Sunday, May 11, 2014

What Happens When a Neurosurgeon Removes Your Hippocampus

Excerpts from the book The Tale of the Dueling Neurosurgeons: The History of the Human Brain as Revealed by True Stories of Trauma, Madness, and Recovery:

Her battery of tests confirmed Scoville’s basic observations pretty quickly: H.M. had little memory of the past and no ability to form new memories going forward. This was already a big advance — proof that some parts of the brain, namely the hippocampus, contribute more to forming and storing memories than other parts. And what Milner discovered next redefined what “memory” even meant.

She gave him a piece of paper with two five- pointed stars on it, one nested inside the other: The outer star was about six inches wide, and there was a half- inch or so gap between them. The test required H.M. to trace a third star between the two with a pencil.
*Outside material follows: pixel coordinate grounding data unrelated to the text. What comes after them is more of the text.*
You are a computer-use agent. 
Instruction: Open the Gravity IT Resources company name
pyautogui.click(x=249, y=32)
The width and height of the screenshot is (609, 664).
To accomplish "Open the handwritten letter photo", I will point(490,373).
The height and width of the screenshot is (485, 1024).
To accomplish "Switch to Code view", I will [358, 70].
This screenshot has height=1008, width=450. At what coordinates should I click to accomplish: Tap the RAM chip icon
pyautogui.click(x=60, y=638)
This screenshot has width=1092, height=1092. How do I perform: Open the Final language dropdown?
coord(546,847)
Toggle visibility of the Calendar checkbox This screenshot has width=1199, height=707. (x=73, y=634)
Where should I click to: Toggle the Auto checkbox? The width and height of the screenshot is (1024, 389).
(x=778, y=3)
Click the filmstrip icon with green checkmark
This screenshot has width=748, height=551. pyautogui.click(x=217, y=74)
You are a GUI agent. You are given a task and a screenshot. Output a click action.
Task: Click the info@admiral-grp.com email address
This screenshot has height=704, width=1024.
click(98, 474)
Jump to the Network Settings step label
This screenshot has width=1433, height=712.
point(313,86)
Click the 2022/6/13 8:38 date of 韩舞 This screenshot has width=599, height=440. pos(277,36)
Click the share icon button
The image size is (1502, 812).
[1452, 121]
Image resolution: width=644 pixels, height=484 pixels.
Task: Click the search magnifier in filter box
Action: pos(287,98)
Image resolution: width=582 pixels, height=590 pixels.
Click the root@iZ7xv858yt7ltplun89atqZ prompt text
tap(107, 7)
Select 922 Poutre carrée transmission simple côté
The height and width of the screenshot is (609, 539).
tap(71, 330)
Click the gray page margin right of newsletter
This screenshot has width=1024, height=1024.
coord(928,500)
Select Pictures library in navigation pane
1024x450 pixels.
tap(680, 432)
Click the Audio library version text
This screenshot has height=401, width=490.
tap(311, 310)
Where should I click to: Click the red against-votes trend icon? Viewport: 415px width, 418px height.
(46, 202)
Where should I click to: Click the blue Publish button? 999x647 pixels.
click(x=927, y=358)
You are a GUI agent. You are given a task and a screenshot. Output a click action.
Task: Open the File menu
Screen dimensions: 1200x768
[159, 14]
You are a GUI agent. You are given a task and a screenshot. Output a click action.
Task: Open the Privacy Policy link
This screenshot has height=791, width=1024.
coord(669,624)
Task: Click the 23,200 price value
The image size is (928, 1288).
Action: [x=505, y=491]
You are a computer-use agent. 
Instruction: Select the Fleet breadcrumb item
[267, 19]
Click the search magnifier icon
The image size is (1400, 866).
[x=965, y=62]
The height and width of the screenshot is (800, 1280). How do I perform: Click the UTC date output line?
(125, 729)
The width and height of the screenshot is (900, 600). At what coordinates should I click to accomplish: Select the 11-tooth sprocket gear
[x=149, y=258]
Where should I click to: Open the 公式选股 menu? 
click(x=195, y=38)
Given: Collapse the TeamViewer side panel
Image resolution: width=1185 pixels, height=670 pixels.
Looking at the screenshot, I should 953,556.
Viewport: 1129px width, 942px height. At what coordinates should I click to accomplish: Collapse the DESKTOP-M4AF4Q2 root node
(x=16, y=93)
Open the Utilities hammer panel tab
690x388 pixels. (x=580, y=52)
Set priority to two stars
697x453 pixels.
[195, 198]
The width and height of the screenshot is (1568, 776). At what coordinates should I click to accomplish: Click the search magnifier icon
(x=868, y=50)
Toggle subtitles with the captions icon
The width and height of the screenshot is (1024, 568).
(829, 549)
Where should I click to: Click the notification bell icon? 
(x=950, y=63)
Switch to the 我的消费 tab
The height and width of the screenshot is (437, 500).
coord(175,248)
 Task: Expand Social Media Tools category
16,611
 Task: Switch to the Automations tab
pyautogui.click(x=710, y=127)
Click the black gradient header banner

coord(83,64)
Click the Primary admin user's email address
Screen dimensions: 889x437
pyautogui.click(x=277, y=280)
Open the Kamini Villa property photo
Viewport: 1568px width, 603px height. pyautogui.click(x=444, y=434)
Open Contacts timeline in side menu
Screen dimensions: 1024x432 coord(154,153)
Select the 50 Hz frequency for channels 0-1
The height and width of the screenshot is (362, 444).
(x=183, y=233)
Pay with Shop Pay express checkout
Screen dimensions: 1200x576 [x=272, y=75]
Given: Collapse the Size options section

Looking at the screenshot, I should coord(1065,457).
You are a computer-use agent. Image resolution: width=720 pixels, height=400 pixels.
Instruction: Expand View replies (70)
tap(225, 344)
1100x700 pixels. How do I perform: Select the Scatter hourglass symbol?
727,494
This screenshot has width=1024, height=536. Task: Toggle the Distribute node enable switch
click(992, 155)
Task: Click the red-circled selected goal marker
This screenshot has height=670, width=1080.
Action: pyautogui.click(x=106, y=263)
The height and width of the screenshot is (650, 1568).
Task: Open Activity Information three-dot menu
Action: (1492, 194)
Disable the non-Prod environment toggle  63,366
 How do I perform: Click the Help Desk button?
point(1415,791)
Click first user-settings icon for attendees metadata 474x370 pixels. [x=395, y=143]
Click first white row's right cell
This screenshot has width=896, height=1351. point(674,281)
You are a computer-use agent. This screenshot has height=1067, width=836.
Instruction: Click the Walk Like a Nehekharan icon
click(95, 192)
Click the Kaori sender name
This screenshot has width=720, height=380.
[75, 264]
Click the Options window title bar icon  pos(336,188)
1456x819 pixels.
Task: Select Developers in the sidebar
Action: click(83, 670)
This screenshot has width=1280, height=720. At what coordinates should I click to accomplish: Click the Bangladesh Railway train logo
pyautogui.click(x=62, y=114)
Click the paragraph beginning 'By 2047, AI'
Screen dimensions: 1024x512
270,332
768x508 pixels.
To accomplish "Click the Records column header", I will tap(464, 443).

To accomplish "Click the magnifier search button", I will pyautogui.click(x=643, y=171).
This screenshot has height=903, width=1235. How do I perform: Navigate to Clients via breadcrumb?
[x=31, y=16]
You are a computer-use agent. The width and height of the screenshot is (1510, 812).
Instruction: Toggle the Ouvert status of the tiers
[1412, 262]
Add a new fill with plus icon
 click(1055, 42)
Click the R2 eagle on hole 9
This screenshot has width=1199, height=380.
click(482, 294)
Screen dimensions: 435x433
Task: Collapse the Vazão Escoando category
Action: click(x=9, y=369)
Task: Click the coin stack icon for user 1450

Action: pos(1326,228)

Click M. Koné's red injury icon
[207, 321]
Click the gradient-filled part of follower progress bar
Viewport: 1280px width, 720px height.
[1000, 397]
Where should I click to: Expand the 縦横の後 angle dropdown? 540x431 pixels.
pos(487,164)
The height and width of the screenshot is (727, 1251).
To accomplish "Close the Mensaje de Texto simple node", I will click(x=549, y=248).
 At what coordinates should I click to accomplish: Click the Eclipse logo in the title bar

The catch was, he couldn’t see the stars directly: Milner had shielded the diagram, and he had to look at them in a mirror instead. Left was right, right was left, and every natural instinct about where to move his pencil was wrong. Anyone taking this mirror test for the first time makes a mess — the pencil line looks like an EKG — and H.M. proved no exception.

Somehow, though, H.M. got better. He didn’t remember any of the 30 training sessions Milner ran him through. But his unconscious motor centers did remember, and after three days he could trace the star in the mirror fluently. He even commented near the end, “This is funny … I would have thought it would be rather difficult, but it seems I’ve done pretty well.”

Milner remembers the star test as a eureka. Before this, neuroscientists thought of memory as monolithic: the brain stored memories all over, and all memory was essentially the same. But Milner had now teased apart two distinct types of memory. There’s declarative memory, which allows people to remember names, dates, facts; this is what most of us mean by “memory.” But there’s also procedural memory — unconscious memories of how to pedal a bicycle or sign your name.

Tracing the stars proved that H.M., despite his amnesia, could form new procedural memories. Procedural memories must therefore rely on distinct structures within the brain. This distinction between procedural and declarative memories (sometimes called “knowing how” versus “knowing that”) now undergirds all memory research.

Scientists also discovered that time worked differently for H.M. Up to about 20 seconds, he reckoned time as accurately as any normal person. After that, things veered wildly. Five minutes lasted, subjectively, just 40 seconds for him; one hour lasted three minutes; one day 15 minutes. This implies that the brain uses two different timekeepers — one for the short term and one for everything beyond 20 seconds, with only the latter suffering damage in H.M. Eventually more than one hundred neuroscientists examined H.M., making his probably the most studied mind in history.